Today, our Junior Green campers (finished fifth grade) had a full day of intercamp. Every boy in the age group had a chance to compete in two or three games. These field days create an opportunity to give every boy, no matter his skill level, the opportunity to put on a Takajo uniform and represent our camp. Half of our fifth graders were guests at a neighboring camp, while the other half of the age group hosted our competitors here at Takajo. We competed in basketball, baseball, tennis, soccer, flag football, and ultimate frisbee, as well as hosting a fourteen and under lacrosse tournament today. By the end of the day, our boys were exhausted, but proud of the hard work and effort they displayed on the fields and courts.

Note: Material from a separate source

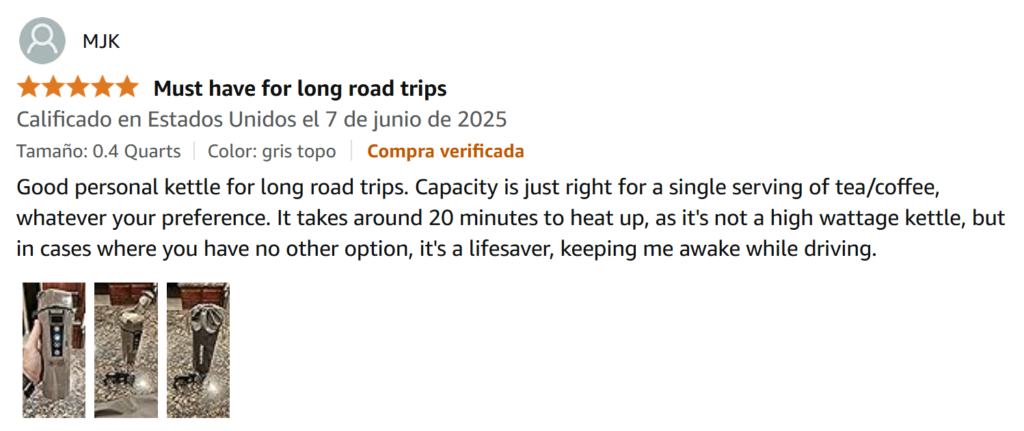Viewport: 1024px width, 431px height.
Task: Open first thumbnail of hand-held kettle
Action: (x=54, y=350)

Unfortunately, as the competition increases, so do the injuries. By far, the worst part of my job, yet the most important, is comforting one of our boys when he is injured. We have an incredible medical staff and are blessed to have a pediatric surgeon living with us in camp for the first four weeks of the summer. We are also fortunate to have nine registered nurses on staff. When I hire the nurses, I explain to them that while their assessment and medical skills are paramount, their love of children and their bedside manner is of equal importance.

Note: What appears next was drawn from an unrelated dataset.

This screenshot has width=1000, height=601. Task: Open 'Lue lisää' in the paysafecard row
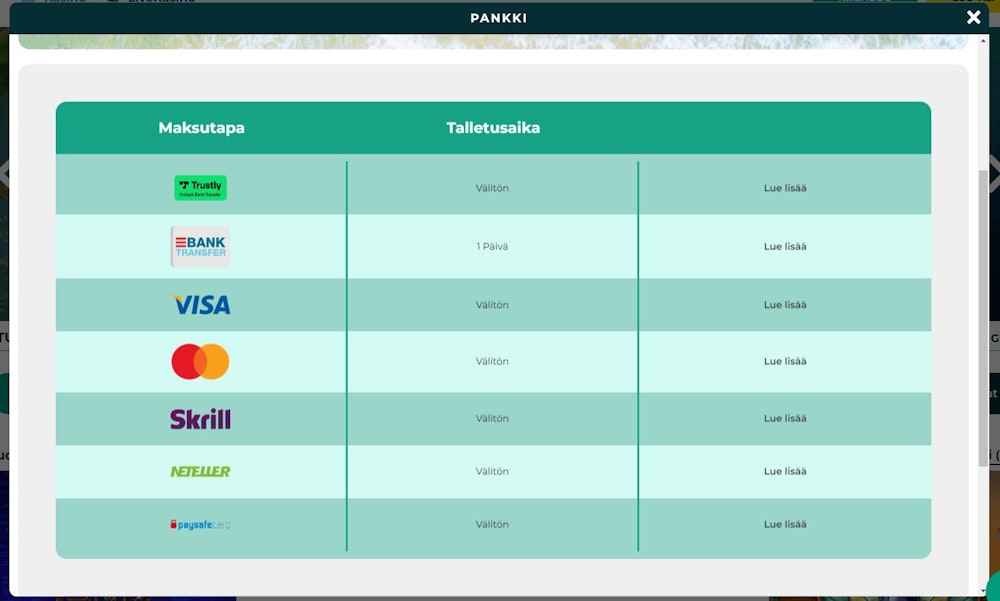(x=784, y=524)
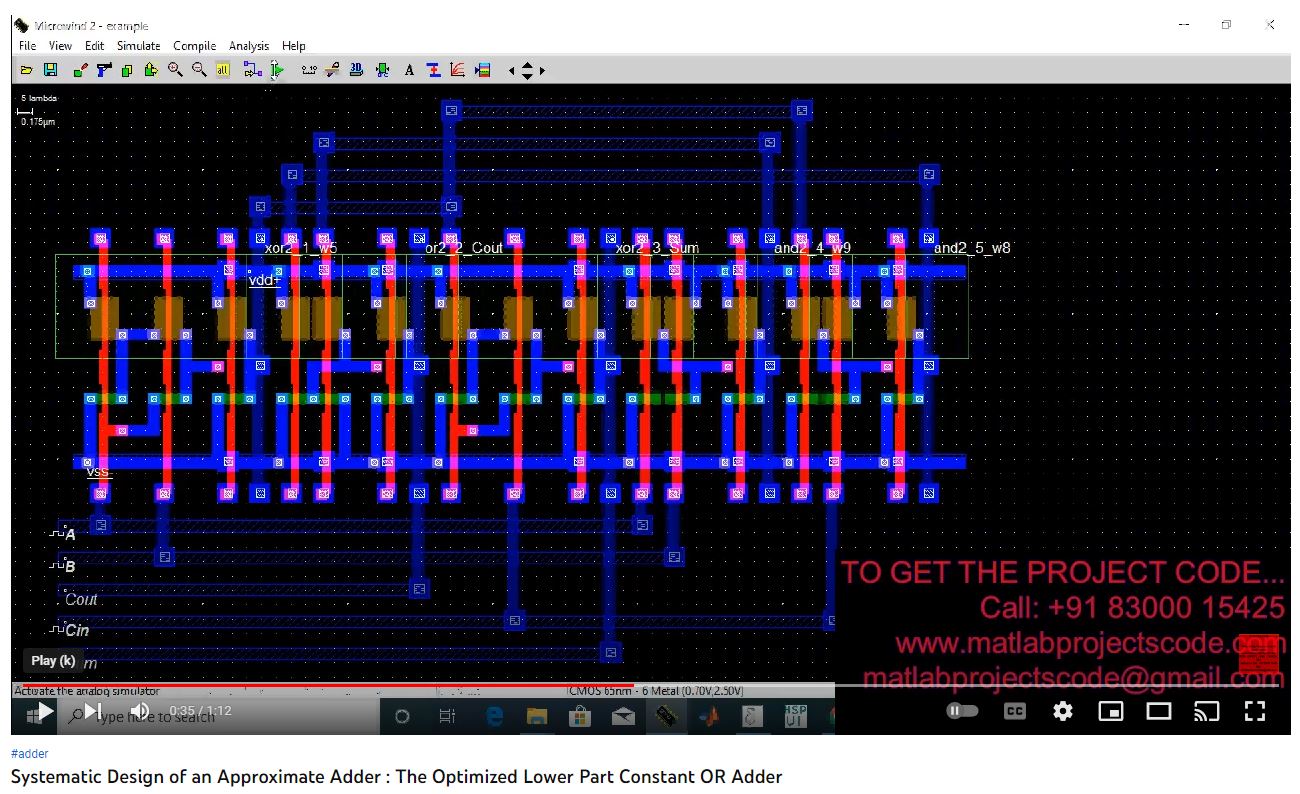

Over the last few days, we have had daily trips to the orthopedist for sprained ankles, bruised shoulders, and broken fingers. Each time, I am called to the health center to visit with an injured camper, I treat that child as if he were my own. Last night when I was called to the Health Center, I was surprised to see that the injured camper was, in fact, my own son. Seeing the disappointment in my son’s eyes as he winced in pain with a bag of ice on his foot renewed our first priority at camp, caring for your children. The trust that you place with my staff and with me is something that I honor and never take for granted.
On a lighter note, I have had some pretty funny conversations with your boys over the last few days. The other day, I saw a Junior camper wearing a coveted Okee bracelet. When I asked the Junior camper how he received a bracelet that is usually reserved only for our oldest boys in camp, he remarked that he got it in a trade. I am not a fan of trades because I always feel that someone ends up on the short end of the stick. I asked this boy what he had to give up in order to receive this bracelet. He replied, “My sister.”
What had happened was that the Junior camper’s sister was coming over for a social that evening. Apparently, the senior camper made the connection that she had a younger brother in camp. The younger camper got the bracelet. The senior got two dances with the sister. Apparently, it was a good deal for both. Another camper came into my office to tell me that one of his bunkmates was feeling down. When I asked him if he could think of something that might perk him up and make him feel better, he answered, “A pontoon boat ride with his bunkmates to the Dairy Bar in Naples.”
When I reminded the friend that his bunkmate is lactose intolerant, he quickly replied, “But, he loves pontoon boat rides.”
My conversations with our campers are priceless. It is these moments that create levity and create the balance to manage the tougher moments that come our way.